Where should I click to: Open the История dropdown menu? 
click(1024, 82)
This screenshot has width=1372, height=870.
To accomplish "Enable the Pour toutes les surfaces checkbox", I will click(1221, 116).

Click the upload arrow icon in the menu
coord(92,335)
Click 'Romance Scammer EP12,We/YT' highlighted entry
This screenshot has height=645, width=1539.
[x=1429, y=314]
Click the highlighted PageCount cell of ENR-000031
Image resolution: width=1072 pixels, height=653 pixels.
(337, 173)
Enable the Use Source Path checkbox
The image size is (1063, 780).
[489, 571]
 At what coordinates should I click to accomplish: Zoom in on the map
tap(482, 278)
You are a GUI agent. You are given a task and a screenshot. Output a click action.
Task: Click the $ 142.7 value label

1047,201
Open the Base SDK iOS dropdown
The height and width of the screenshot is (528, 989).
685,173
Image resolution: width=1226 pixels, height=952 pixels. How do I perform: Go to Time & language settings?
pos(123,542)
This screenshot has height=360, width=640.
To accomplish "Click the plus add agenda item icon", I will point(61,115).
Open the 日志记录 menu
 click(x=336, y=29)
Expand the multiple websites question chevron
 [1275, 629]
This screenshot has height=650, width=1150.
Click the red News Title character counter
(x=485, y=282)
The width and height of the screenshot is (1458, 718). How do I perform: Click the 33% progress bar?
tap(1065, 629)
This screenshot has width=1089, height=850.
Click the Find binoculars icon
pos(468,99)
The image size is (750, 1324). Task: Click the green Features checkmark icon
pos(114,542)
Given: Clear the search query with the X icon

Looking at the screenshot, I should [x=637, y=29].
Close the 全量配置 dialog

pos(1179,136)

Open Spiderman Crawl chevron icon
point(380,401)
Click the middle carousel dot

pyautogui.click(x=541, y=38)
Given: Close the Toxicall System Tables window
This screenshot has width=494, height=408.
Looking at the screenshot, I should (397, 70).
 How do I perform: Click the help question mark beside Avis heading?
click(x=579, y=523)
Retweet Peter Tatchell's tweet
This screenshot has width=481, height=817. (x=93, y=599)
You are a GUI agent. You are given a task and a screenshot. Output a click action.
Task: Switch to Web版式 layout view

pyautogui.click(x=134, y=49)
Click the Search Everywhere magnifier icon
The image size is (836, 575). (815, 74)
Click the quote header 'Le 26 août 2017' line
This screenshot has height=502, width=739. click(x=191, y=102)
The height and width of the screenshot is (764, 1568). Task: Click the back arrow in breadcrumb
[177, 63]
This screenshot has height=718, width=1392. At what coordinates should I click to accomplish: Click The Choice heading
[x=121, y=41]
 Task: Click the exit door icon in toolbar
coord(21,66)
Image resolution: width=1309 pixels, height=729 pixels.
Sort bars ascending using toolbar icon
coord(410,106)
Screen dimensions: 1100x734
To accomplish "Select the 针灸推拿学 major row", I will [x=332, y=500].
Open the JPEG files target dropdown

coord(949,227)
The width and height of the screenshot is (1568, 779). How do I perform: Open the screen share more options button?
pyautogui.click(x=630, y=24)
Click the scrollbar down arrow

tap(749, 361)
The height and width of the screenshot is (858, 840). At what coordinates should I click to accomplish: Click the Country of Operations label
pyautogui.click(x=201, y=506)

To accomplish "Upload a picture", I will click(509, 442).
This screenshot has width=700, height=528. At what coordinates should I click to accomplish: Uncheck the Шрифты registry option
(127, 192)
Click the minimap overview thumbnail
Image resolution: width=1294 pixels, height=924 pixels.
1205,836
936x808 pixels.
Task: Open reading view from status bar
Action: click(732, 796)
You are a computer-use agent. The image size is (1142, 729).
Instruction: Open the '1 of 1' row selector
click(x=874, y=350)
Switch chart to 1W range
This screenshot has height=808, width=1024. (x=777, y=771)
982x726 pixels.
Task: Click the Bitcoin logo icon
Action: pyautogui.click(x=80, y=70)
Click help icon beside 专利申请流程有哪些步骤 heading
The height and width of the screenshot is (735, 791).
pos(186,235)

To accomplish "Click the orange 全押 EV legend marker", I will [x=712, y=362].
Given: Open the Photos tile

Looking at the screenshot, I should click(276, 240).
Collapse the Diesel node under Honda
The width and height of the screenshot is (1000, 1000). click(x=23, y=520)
☆ ☆ ☆ ☆ ☆ ☆ ☆
WHAT YOU HAVE TO DO:
Copy only this part of the entries above: the line with "Expand the multiple websites question chevron", the line with "Image resolution: width=1309", and the lines between, all exactly as written.

TASK OUTPUT:
Expand the multiple websites question chevron
 [1275, 629]
This screenshot has height=650, width=1150.
Click the red News Title character counter
(x=485, y=282)
The width and height of the screenshot is (1458, 718). How do I perform: Click the 33% progress bar?
tap(1065, 629)
This screenshot has width=1089, height=850.
Click the Find binoculars icon
pos(468,99)
The image size is (750, 1324). Task: Click the green Features checkmark icon
pos(114,542)
Given: Clear the search query with the X icon

Looking at the screenshot, I should [x=637, y=29].
Close the 全量配置 dialog

pos(1179,136)

Open Spiderman Crawl chevron icon
point(380,401)
Click the middle carousel dot

pyautogui.click(x=541, y=38)
Given: Close the Toxicall System Tables window
This screenshot has width=494, height=408.
Looking at the screenshot, I should (397, 70).
 How do I perform: Click the help question mark beside Avis heading?
click(x=579, y=523)
Retweet Peter Tatchell's tweet
This screenshot has width=481, height=817. (x=93, y=599)
You are a GUI agent. You are given a task and a screenshot. Output a click action.
Task: Switch to Web版式 layout view

pyautogui.click(x=134, y=49)
Click the Search Everywhere magnifier icon
The image size is (836, 575). (815, 74)
Click the quote header 'Le 26 août 2017' line
This screenshot has height=502, width=739. click(x=191, y=102)
The height and width of the screenshot is (764, 1568). Task: Click the back arrow in breadcrumb
[177, 63]
This screenshot has height=718, width=1392. At what coordinates should I click to accomplish: Click The Choice heading
[x=121, y=41]
 Task: Click the exit door icon in toolbar
coord(21,66)
Image resolution: width=1309 pixels, height=729 pixels.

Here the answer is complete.